Mass Market Microcomputer with Display

The Apple II is the first real mass-market microcomputer. It did anything it was programmed to do, and people programmed it to do all sorts of things. Spreadsheets, invented on the Apple II, drove enormous sales to the business market. The computer also featured several word processors and a sizable game library.

Jobs & Woz

Lifelong friends Steve Jobs and Steve Wozniak liked to hang out together a the Homebrew Computer Club, a California club for do-it-yourself computer enthusiasts. Among other things, the group liked to hack the telephone system to make free long-distance phone calls.

With the release of the MITS Altair computer in January 1975, they realized the potential for a personal microcomputer. The Altair was a terrible machine: the only output was a series of LED lights. However, it sold well; people wanted their own personal computers.

Jobs convinced Wozniak they could build and sell their own personal computer. Wozniak preferred the idea of helping people at the club build computers as a sort of community service. No, Jobs said, this should be a business.

Wozniak worked at Hewitt Packard at the time and needed a release to make a computer. A personal computer, they laughed. Go build your toy. They set up shop in Jobs’ parents garage.

Their first computer, the Apple I, sold a few units. The second computer, the Apple II, was a smash-success that jump-started the personal computer market.

Hippies Storm the Valley

Besides making computers affordable, Apple also introduced a new type of personality into the computer business field. Jobs was an unrepentant hippie. He’d worked at Atari but had no interest in traditional computer science. A college dropout who toured India he didn’t look or act like most of the buttoned-down engineers. Unix developers Dennis Ritchie and Ken Thompson didn’t look the part of engineers but, with their Ivy-League degrees, they had the right background. Jobs was something entirely different.

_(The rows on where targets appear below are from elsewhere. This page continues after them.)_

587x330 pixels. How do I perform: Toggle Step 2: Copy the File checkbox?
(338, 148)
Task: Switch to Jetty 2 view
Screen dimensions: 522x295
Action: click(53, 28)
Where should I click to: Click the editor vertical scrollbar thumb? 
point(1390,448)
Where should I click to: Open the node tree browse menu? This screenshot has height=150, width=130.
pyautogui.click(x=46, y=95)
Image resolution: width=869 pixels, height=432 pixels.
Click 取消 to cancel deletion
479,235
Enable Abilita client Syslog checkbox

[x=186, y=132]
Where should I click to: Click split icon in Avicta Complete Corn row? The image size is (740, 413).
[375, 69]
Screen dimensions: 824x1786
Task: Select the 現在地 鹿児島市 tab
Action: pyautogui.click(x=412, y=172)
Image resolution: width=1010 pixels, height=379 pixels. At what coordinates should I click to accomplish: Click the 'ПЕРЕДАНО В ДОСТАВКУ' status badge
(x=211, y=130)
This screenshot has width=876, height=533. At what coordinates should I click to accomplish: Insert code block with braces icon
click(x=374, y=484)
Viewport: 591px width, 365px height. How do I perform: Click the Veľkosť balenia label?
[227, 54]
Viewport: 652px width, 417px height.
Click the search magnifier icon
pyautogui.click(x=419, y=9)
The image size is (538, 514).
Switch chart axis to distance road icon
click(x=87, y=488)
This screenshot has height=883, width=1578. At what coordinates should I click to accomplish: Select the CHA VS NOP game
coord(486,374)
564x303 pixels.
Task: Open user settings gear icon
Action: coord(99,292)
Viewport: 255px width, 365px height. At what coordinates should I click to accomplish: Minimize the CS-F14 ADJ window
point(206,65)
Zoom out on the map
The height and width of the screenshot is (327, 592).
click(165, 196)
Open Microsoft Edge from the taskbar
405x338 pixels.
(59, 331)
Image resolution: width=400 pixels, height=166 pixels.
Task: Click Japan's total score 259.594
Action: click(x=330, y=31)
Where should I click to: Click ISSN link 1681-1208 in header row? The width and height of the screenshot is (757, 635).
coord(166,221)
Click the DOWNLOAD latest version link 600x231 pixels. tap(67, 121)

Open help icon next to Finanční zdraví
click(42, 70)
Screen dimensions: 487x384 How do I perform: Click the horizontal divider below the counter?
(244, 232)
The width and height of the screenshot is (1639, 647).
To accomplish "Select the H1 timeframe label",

For years, there was tension in Silicon Valley between Jobs-style software people and traditional engineers. Intel co-founder Gordon Moore was especially annoyed with the impression that anybody could show up and start a computer company. Stories about amateurs successfully hacking operating systems annoyed the Ph.D. engineers. That especially stung because a Ph.D. engineer was the programmer of the first operating system CP/M. Still, there is no denying the creative an artistic flair Jobs and his type brought to the market changed it forever in a positive direction.